If my math is right, the angular resolution of the EHT is such that you could image an object just 99m across on the surface of the moon. Or a 2in object could be resolved from a low earth orbit satellite. Not bad.
They are imaging an object 0.6ly across at a distance of 250M ly or so. Just insane.
I don't know if 99m would be possible due to the focal point tied to the diameter of the lense (in this case roughly earth sized with the EHT)
Please correct me if that's incorrect though
As an aside, the intersection of certain “cultural” aspects of different groups and the Internet always fascinated me.
Scientists, and especially astronomers, had to publish high-resolution digital images when their distribution over the nascent Internet and its 2400 bps links was a challenge. So they got into the habit of using a thumbnail for the article and a list of “download high resolution image” links at the bottom — presumably for journalists to print at full quality in colour magazines or whatever. Meanwhile today my phone takes pictures with higher resolution and can send about a hundred of them per second over 5G! I can send an image with higher resolution than any screen in an instant, there is no need for a “workflow” of additional manual steps to download it in the background while we go out and have a coffee.
Similarly, up until very recently, most science was published as PostScript (.ps) files instead of PDF files, even though the latter is basically the same and much easier to open on a wide variety of platforms. It’s just that science publishing needed high-resolution typesetting early when only PostScript was good enough, and they got into a habit that was hard to break even in the era when practically nobody actually prints the papers out any more.
I’m not picking on scientists in any way here, lawyers do the same type of thing with their courier fonts and layout they emulates the properties of typewriters so that they can annotate documents with pens in an era of source control systems and cloud collaborative editing.
I just suddenly had a pang of nostalgia for the era when I had to wait patiently for the latest Hubble photo to download oh-so-slowly over a dialup modem.
I thought the jets emitted were made of anti matter? (Anyone?)
Interesting principle, as I understood it, was that the jet diameter to turbulent transition to laminar flow length held to similar principles as (roughly), gaseous (which would include liquids) in practical day to day physics. (Compare a jet from a propane torch.)
Meaning diameter to length ratios, affected by velocity(pressure) and density.
Of course that is a simplification, but relative to such distance observations, seems to fit accepted models.
Very interesting that now we can study The magnetic fields on such a large scale.
Which then raises another deep hole to climb into (pun intended), how do those ratios (proportions) compare to those we see in our physical world, at the molecular level.
While we don't know much about the content of the jets. We know that there are ordinary matter in there. Specifically we observed nickel and iron [1].

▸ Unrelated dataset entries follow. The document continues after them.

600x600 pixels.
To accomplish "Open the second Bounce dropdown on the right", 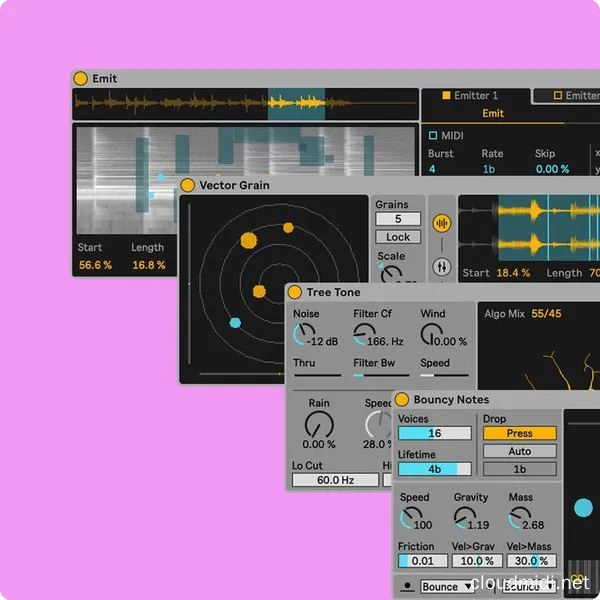I will [x=526, y=587].
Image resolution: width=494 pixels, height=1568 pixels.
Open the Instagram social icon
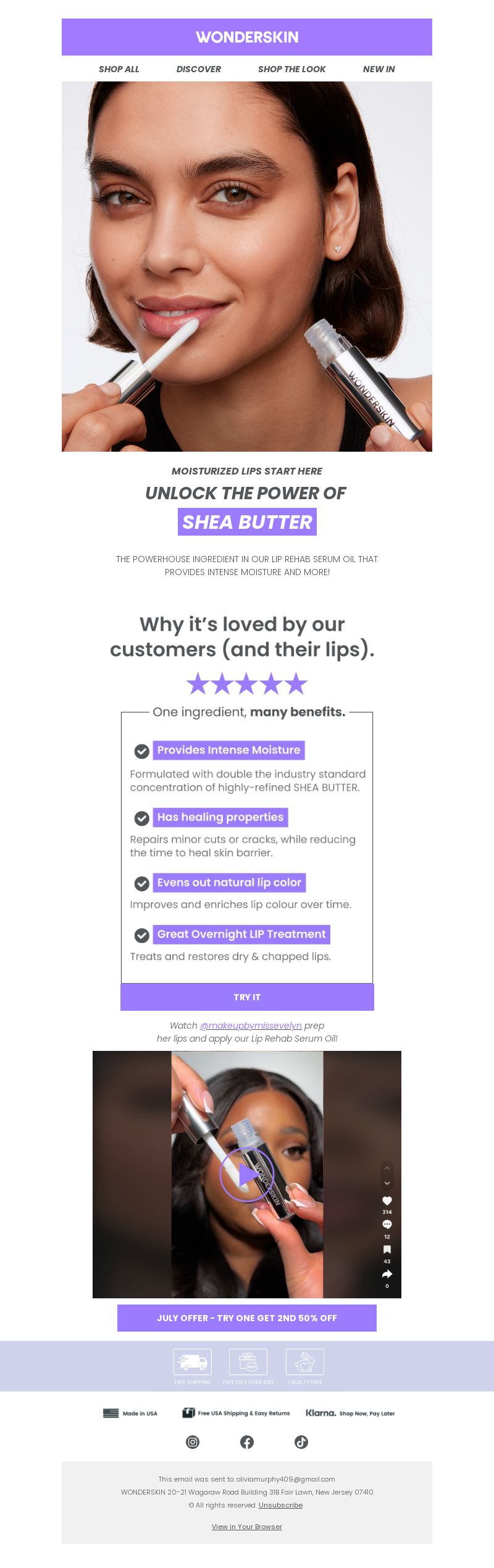[x=193, y=1442]
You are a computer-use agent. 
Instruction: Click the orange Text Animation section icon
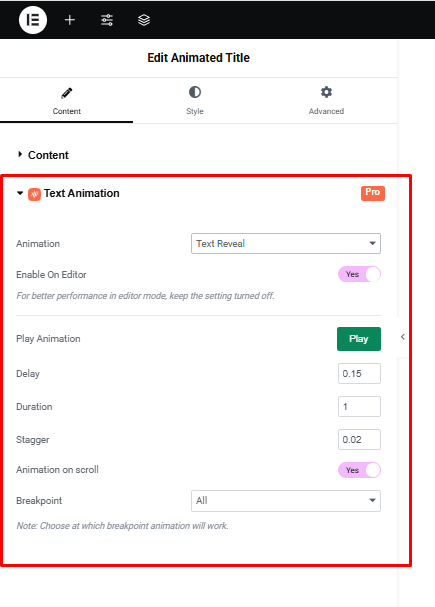coord(34,194)
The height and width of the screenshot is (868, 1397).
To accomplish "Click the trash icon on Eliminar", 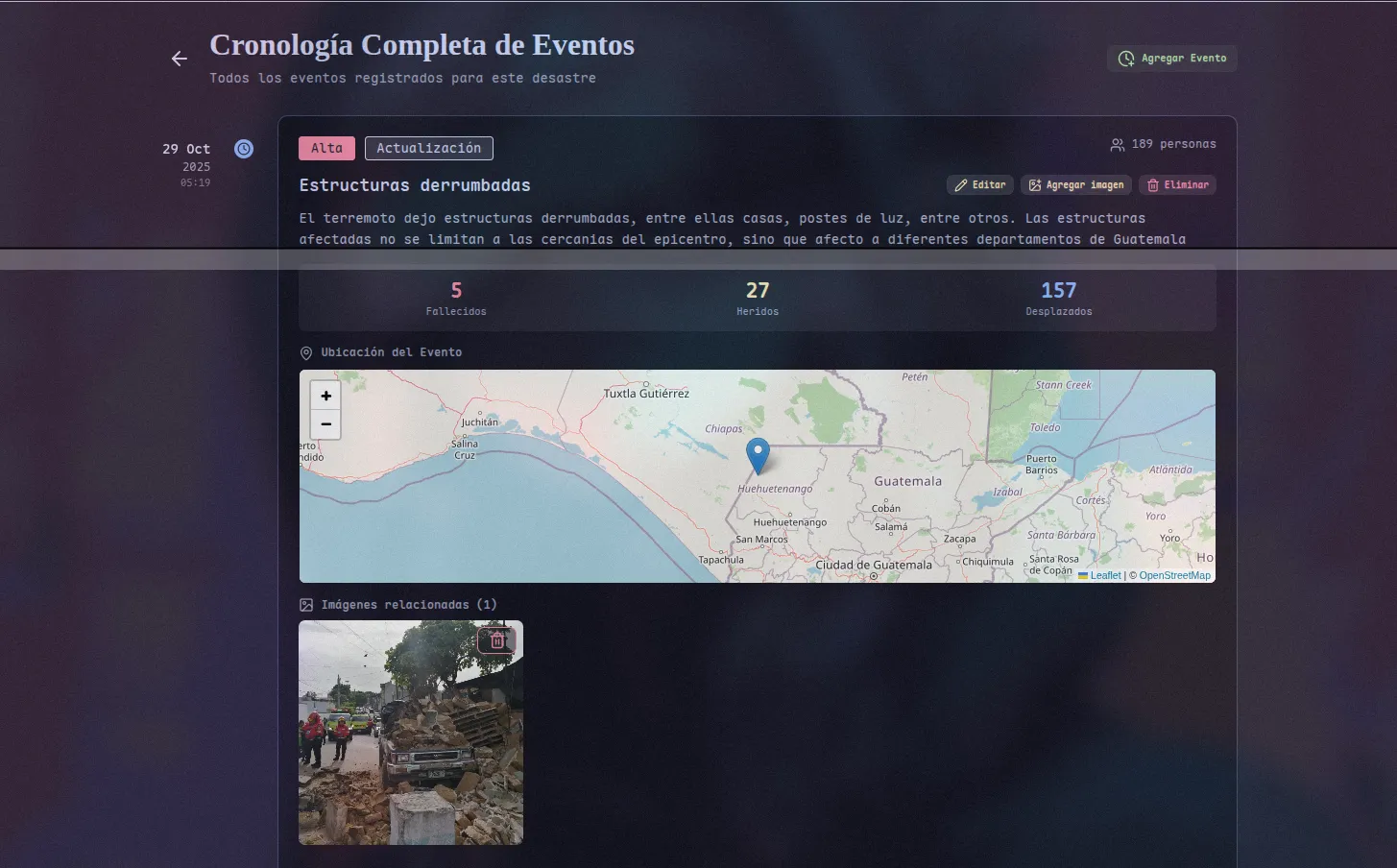I will [1152, 184].
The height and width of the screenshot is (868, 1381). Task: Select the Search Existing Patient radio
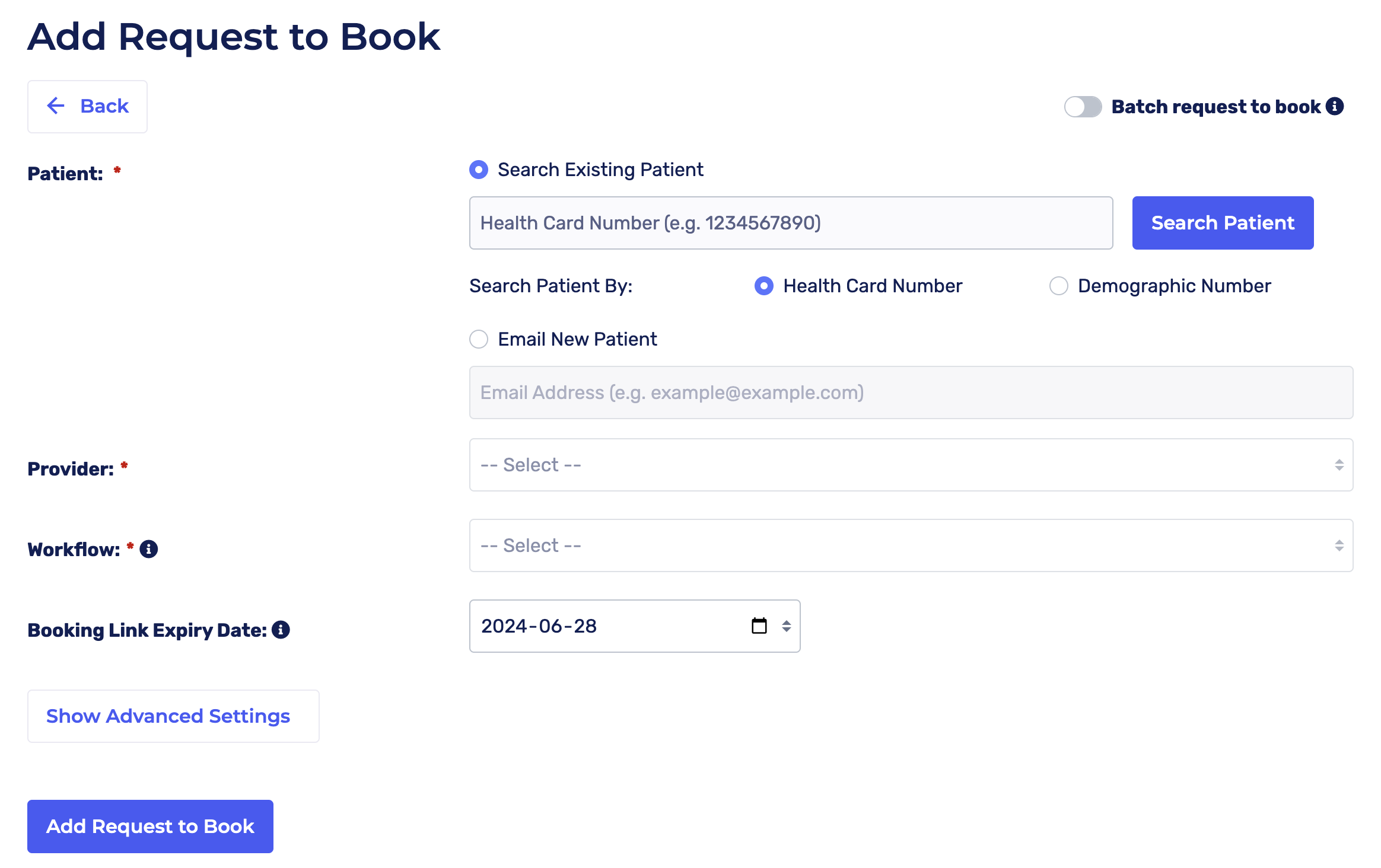point(479,170)
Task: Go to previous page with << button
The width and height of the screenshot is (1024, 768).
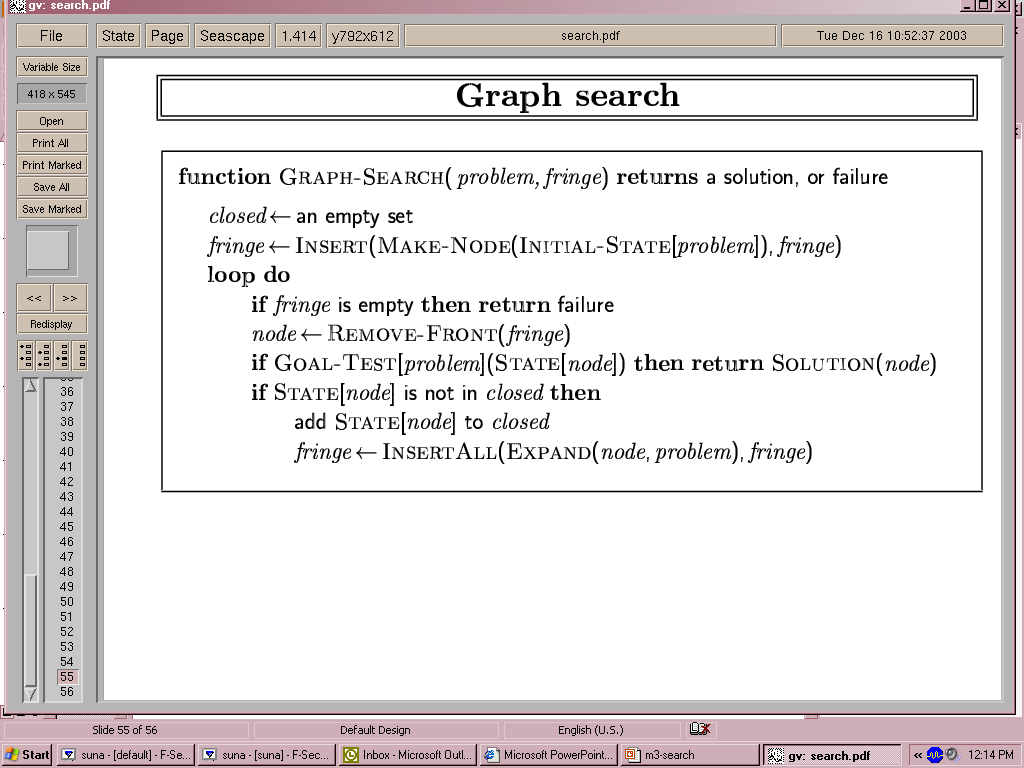Action: pyautogui.click(x=34, y=298)
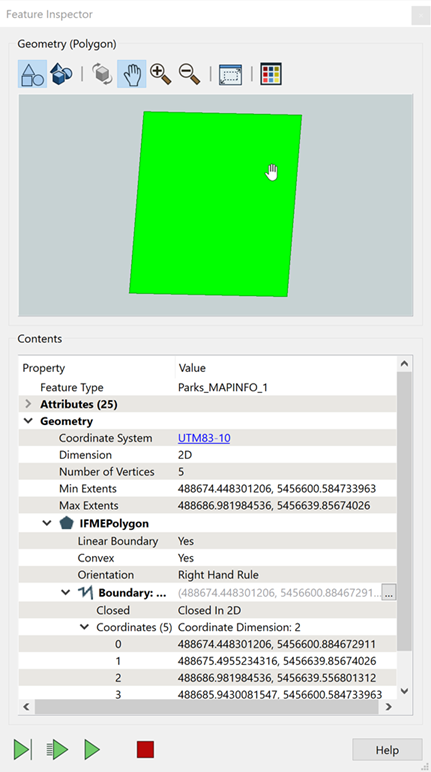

The positive charge in these jets was initially unclear, with possibilities being either positrons (the antimatter 'opposite' of electrons) or positively charged atoms. However, the discovery of nickel and iron indicates that the positive charge is provided by positively charged atoms, not positrons
We can see the long range content of these jets when they are pointed directly at us as "blazars" which do produce positrons.
"Gas, dust and the occasional star are captured and spiral into this central black hole, creating a hot accretion disk which generates enormous amounts of energy in the form of photons, electrons, positrons and other elementary particles."
The general discussion of astrophysical jets describe them as formed from regular matter. There would be some quantity of antimatter initially, but it would quickly be consumed and converted to gamma rays.
How could they possibly be made of antimatter? They can contain antimatter (particularly positrons), but what physical process could possibly create antimatter and then separate it from matter?
They are imaging an object 0.6ly across at a distance of 250M ly or so. Just insane.